In deze zaak, die op 22 oktober 2014 door de Rechtbank Oost-Brabant is behandeld, heeft de publiekrechtelijke rechtspersoon, aangeduid als de gemeente, een vordering ingesteld tegen [gedaagde] met betrekking tot een geschil over eigendomsrechten van een strook grond. De gemeente stelt dat [gedaagde] inbreuk maakt op haar eigendomsrecht door de aan haar erf grenzende strook grond, die eigendom van de gemeente is, onrechtmatig te gebruiken.
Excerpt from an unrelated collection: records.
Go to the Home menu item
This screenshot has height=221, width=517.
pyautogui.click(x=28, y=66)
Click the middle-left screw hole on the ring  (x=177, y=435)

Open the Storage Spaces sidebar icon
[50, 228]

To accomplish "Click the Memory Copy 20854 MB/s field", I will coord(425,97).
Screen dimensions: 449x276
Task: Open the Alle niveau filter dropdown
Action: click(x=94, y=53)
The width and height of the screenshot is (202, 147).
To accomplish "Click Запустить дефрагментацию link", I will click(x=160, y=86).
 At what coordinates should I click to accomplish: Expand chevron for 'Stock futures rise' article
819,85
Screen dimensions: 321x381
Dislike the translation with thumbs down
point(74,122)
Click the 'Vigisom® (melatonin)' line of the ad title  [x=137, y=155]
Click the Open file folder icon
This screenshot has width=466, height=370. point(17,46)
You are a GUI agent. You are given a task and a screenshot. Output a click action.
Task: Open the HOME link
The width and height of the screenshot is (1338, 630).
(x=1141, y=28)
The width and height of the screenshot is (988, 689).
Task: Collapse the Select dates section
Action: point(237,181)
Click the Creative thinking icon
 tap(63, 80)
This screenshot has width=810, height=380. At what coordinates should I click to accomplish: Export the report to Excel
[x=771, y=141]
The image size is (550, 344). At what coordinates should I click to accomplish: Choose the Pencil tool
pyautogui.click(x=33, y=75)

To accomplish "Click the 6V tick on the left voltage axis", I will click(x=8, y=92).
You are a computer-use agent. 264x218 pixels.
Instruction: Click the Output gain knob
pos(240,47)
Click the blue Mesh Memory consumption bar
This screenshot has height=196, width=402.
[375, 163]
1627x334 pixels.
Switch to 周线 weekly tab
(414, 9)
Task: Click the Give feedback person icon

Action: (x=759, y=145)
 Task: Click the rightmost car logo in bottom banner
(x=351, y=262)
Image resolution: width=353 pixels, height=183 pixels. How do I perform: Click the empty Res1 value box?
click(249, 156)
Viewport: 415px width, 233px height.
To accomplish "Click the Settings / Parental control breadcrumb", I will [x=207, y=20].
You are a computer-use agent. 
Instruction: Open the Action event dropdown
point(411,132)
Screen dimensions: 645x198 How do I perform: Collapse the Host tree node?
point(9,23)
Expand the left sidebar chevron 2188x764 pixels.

De gemeente vordert onder andere dat de rechtbank voor recht verklaart dat zij eigenaar is van de grondstrook en dat [gedaagde] deze grond moet ontruimen.
De rechtbank heeft vastgesteld dat de gemeente voornemens was om enkele straten in de villawijk bij een natuurgebied te reconstrueren, wat leidde tot een geschil over de eigendom van de grondstrook. [gedaagde] heeft verweer gevoerd en gesteld dat zij door verkrijgende verjaring eigenaar is geworden van de strook grond. De rechtbank heeft de feiten en omstandigheden rondom het bezit van de grond door [gedaagde] onderzocht, waaronder het aanbrengen van een ondoordringbare haag en een aarden wal, die de toegang tot de strook grond voor derden belemmerden.
De rechtbank concludeert dat [gedaagde] gedurende de vereiste periode van 20 jaar ondubbelzinnig bezit heeft gehad van de strook grond, en dat de gemeente niet tijdig bezwaar heeft gemaakt tegen deze inbezitneming. Hierdoor heeft [gedaagde] de eigendom van de strook grond verkregen op basis van verjaring. De vorderingen van de gemeente worden afgewezen, en de gemeente wordt veroordeeld in de proceskosten van [gedaagde].